In a year in which Muslim political candidates are breaking new ground or falling just short, it’s not surprising to see politics dominate the country’s largest annual gathering of Muslim Americans.
But the political sessions at the annual Islamic Society of North America (ISNA) convention in Houston were far from celebrations. Rather, they cast a dire picture for Muslims of life in America.
Speakers cast “Islamophobia” as a dire threat lurking just outside their doors. And while a travel ban upheld by U.S. courts targets people from five Muslim-majority countries among dozens, the policy was repeatedly described as a “Muslim ban” in full effect.
Leading the charge was Linda Sarsour, a co-chair of the national Women’s March and founder of a political activist group called MPower Change.

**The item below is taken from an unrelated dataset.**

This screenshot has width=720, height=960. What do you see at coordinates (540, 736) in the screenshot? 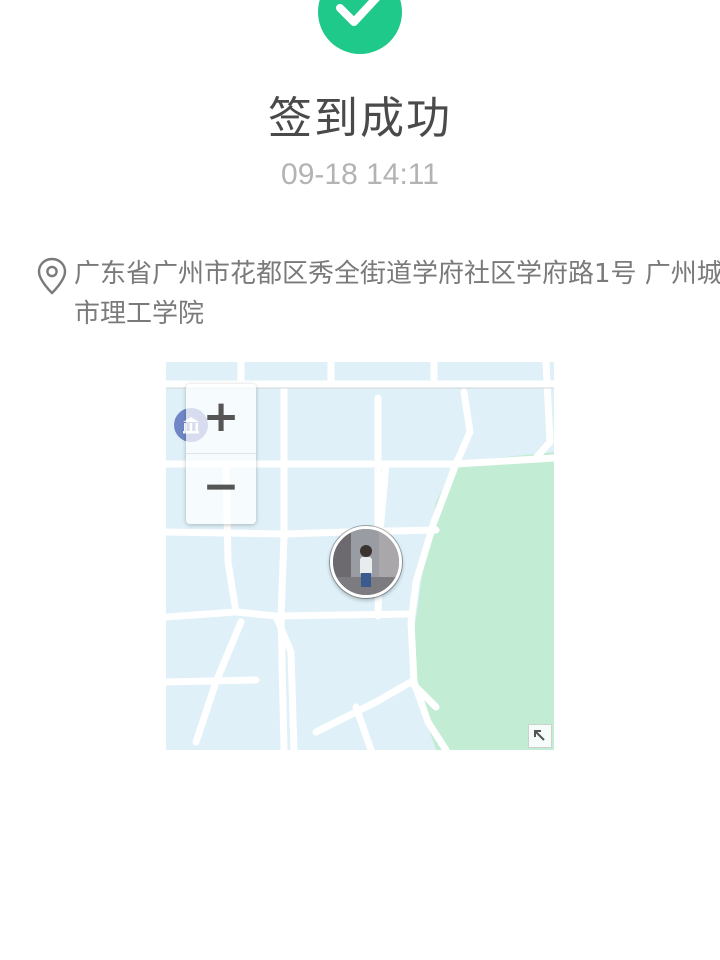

Sarsour spoke to at least four separate sessions during the weekend, with ISNA President Azhar Azeez introducing her as “the most famous, known activist in America today.”

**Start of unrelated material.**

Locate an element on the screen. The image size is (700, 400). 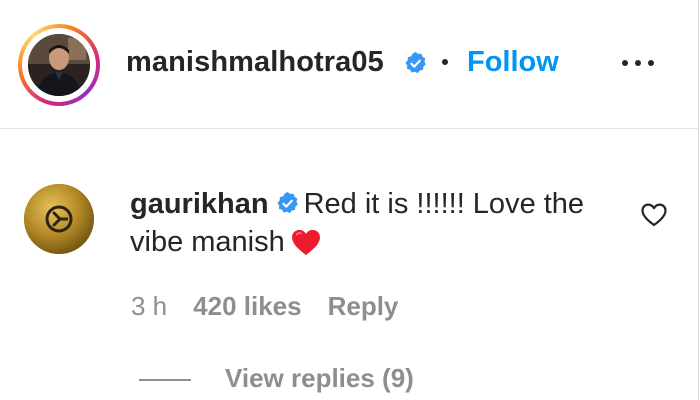
avatar is located at coordinates (59, 65).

Her tone often was not aimed at inspiring Muslims to be more politically active as much as it was to shame them for not doing so. If they aren’t sufficiently engaged in advocating for the Palestinian cause, she said, “you as as an American Muslim are complicit in the occupation of Palestinians, in the murder of Palestinian protesters. So when we start debating in the Muslim community about Palestine, it tells me a lot about you and about the type of faith that you have in your heart.”